This is just a little Sunday quickie related to two recent Politifact Wisconsin articles published in the Milwaukee Journal Sentinel.

The first one rated Senator Chris Larson’s statement on the projected $1.8 billion shortfall in the as yet proposed 2015 – 2017 budget as FALSE.

On the day a Wisconsin Legislative Fiscal Bureau report made headlines that said the state faces a “shortfall” estimated at nearly $1.8 billion for its 2015-’17 budget, state Senate Minority Leader Chris Larson put a personal price tag on the news.

“Over the next two years,” the Milwaukee Democrat said in a Sept. 8, 2014 news release, “this $1.8 billion deficit will cost individual Wisconsinites $300 each, or $1,200 for families of four.”

We asked Larson’s staff for evidence that the estimated shortfall will cost individuals $300 and families of four $1,200 over the next two years.

A spokesman said the office simply divided the projected shortfall — $1.766 billion — by Wisconsin’s population — 5,742,712, as of a 2013 U.S. census estimate.

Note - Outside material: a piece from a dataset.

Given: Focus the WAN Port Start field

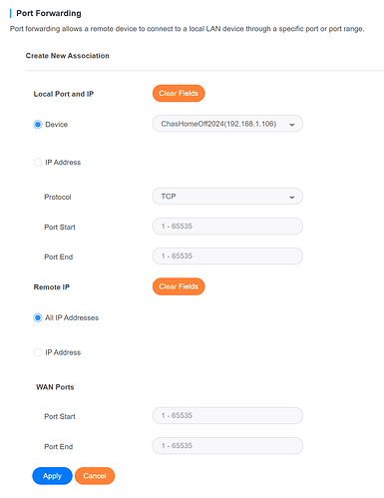Looking at the screenshot, I should 227,415.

The result was $307 per person. And multiplying that by four, the figure was $1,230.

Now they ruled that False…but it’s something that ‘WE’ do all the time…make a simple overall statement using pretty basic math…it’s not meant to be totally accurate…just an easy to grasp explanation.

So what happens when the very next week, Governor Walker does something very similar? Using an average family of four? But instead of defining a loss to Wisconsinites, he is extolling his efforts to cut taxes? Well it goes sorta like this:

“Thanks to our reforms, the average family will have an extra $322 to spend.” — Scott Walker on Thursday, September 18th, 2014 in a campaign TV ad.

When we asked Walker spokesman Tom Evenson for back up for the $322 figure, he pointed to a series of income tax cuts and property tax relief policies enacted by Walker and GOP lawmakers.

Evensen said the figure is based on an “average family” as having four people and a median household income of $81,000. The time frame for the claimed savings, he said, is the 2014 tax year.

Well Governor Walker gets a MOSTLY TRUE…

Yes I know one is simple math and the other conjecture on simple assumptions…but they are basically defining economic metrics in layman’s terms…but neither is what Politifact seems to think they are.